* Given entries
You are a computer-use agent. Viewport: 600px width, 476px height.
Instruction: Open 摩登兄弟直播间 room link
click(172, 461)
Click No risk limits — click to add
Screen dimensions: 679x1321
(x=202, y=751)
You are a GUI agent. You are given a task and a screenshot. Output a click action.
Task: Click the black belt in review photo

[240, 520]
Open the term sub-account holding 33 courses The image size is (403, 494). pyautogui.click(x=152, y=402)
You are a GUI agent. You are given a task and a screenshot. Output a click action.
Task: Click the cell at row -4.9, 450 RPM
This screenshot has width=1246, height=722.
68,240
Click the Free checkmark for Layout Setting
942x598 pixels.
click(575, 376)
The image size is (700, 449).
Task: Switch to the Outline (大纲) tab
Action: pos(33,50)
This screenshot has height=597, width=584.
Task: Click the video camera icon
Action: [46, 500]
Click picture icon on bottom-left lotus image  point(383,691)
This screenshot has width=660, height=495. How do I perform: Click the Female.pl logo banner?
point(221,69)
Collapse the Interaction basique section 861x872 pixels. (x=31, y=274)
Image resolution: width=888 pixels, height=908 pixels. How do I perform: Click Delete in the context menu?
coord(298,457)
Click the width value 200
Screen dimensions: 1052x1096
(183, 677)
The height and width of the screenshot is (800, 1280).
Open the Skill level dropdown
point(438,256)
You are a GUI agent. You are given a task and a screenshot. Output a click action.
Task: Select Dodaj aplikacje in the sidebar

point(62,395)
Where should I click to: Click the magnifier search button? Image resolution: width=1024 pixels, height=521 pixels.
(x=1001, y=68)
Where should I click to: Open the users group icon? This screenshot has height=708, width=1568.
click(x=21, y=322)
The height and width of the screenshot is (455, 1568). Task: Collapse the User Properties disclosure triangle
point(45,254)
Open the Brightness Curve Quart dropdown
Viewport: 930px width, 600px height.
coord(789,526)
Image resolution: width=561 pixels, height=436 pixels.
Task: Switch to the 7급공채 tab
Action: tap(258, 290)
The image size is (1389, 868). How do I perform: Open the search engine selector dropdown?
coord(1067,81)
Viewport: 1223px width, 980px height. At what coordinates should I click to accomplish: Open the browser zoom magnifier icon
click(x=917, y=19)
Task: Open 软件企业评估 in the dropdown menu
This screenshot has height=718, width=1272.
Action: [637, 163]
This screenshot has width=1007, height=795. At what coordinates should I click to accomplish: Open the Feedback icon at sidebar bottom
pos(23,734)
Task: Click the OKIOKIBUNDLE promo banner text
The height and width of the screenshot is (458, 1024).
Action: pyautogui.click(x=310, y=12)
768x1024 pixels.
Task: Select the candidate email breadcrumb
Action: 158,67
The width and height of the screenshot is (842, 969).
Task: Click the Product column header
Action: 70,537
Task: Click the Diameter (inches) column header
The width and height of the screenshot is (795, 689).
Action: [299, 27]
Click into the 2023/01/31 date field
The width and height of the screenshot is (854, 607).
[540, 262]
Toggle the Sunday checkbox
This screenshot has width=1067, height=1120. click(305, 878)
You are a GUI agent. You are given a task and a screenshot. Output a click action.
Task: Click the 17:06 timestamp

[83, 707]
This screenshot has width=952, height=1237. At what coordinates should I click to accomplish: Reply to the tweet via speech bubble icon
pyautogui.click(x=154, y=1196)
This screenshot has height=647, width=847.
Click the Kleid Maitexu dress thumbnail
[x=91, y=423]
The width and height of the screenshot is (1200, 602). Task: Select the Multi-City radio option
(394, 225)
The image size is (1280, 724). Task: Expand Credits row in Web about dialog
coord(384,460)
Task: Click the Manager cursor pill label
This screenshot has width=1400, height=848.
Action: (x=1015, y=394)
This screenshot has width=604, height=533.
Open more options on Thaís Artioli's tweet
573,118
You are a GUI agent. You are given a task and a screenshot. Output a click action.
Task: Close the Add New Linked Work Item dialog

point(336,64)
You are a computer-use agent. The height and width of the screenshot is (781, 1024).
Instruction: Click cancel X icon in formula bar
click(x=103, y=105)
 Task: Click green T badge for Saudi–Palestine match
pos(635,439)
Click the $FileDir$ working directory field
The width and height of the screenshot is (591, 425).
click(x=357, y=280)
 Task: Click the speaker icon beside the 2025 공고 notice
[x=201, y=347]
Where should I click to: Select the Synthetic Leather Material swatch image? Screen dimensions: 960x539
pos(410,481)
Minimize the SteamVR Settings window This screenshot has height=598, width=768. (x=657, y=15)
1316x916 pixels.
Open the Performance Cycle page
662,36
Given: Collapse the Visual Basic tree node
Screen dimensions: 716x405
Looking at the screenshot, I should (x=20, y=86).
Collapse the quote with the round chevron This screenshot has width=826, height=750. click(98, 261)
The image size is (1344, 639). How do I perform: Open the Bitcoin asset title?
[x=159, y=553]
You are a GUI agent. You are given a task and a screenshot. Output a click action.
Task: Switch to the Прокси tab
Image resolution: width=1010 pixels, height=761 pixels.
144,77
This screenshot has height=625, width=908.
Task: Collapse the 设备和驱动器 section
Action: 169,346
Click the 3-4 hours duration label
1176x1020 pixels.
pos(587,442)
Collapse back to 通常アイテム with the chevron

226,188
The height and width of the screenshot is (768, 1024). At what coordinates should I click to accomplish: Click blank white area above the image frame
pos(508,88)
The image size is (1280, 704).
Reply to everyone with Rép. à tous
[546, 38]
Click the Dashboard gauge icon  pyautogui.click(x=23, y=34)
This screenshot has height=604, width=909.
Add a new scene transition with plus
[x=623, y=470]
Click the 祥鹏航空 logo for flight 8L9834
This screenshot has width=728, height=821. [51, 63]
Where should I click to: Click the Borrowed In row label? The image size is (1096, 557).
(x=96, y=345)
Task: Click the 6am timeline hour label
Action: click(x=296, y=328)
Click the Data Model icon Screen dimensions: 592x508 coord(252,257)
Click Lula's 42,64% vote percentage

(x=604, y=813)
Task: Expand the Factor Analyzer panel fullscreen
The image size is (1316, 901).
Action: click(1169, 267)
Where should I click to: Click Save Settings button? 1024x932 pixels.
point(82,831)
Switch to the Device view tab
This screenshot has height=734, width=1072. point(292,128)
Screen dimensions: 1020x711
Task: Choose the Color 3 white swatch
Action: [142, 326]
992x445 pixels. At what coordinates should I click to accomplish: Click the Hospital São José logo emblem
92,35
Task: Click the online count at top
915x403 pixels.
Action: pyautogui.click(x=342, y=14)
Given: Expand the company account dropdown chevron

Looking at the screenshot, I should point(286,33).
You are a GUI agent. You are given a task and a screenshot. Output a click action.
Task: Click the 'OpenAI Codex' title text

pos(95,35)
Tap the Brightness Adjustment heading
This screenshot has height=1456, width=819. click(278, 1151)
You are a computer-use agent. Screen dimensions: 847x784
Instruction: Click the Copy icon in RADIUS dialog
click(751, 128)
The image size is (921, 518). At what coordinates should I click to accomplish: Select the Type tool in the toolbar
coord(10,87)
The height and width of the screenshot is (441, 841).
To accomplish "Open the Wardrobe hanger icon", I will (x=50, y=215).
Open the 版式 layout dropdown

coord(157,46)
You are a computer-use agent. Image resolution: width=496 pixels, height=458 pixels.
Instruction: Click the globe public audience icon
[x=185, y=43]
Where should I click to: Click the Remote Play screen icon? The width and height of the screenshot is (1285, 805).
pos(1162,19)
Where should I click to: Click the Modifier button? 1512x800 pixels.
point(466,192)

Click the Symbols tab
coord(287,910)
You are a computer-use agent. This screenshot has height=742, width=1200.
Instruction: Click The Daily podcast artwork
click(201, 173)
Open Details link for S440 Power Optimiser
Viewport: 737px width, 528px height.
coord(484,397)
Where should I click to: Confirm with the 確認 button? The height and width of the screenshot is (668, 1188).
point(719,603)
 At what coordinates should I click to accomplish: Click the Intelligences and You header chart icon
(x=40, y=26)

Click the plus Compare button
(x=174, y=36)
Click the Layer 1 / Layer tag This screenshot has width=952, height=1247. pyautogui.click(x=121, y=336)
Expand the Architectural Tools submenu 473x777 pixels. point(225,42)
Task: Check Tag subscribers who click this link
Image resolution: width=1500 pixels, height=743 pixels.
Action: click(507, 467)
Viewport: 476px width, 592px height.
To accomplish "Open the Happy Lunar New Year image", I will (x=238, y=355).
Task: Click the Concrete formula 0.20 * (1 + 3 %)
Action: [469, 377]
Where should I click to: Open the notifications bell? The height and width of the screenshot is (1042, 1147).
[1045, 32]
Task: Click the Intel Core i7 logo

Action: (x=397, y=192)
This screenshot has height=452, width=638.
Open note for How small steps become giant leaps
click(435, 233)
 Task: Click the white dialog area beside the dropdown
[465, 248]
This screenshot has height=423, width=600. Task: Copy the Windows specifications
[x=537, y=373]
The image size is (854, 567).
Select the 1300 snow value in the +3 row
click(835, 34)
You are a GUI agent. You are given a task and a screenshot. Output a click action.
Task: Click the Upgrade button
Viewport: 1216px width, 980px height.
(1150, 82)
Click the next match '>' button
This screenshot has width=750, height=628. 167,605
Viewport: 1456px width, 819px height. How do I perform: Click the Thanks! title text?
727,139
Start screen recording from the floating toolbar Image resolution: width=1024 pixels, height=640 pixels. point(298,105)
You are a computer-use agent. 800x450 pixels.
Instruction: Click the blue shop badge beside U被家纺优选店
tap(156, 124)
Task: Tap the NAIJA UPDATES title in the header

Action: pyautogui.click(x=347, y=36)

* Exercise objective
Restate the records above verbatim up to and including the line containing "The height and width of the screenshot is (800, 1280).".

* Answer space
You are a computer-use agent. Viewport: 600px width, 476px height.
Instruction: Open 摩登兄弟直播间 room link
click(172, 461)
Click No risk limits — click to add
Screen dimensions: 679x1321
(x=202, y=751)
You are a GUI agent. You are given a task and a screenshot. Output a click action.
Task: Click the black belt in review photo

[240, 520]
Open the term sub-account holding 33 courses The image size is (403, 494). pyautogui.click(x=152, y=402)
You are a GUI agent. You are given a task and a screenshot. Output a click action.
Task: Click the cell at row -4.9, 450 RPM
This screenshot has width=1246, height=722.
68,240
Click the Free checkmark for Layout Setting
942x598 pixels.
click(575, 376)
The image size is (700, 449).
Task: Switch to the Outline (大纲) tab
Action: pos(33,50)
This screenshot has height=597, width=584.
Task: Click the video camera icon
Action: [46, 500]
Click picture icon on bottom-left lotus image  point(383,691)
This screenshot has width=660, height=495. How do I perform: Click the Female.pl logo banner?
point(221,69)
Collapse the Interaction basique section 861x872 pixels. (x=31, y=274)
Image resolution: width=888 pixels, height=908 pixels. How do I perform: Click Delete in the context menu?
coord(298,457)
Click the width value 200
Screen dimensions: 1052x1096
(183, 677)
The height and width of the screenshot is (800, 1280).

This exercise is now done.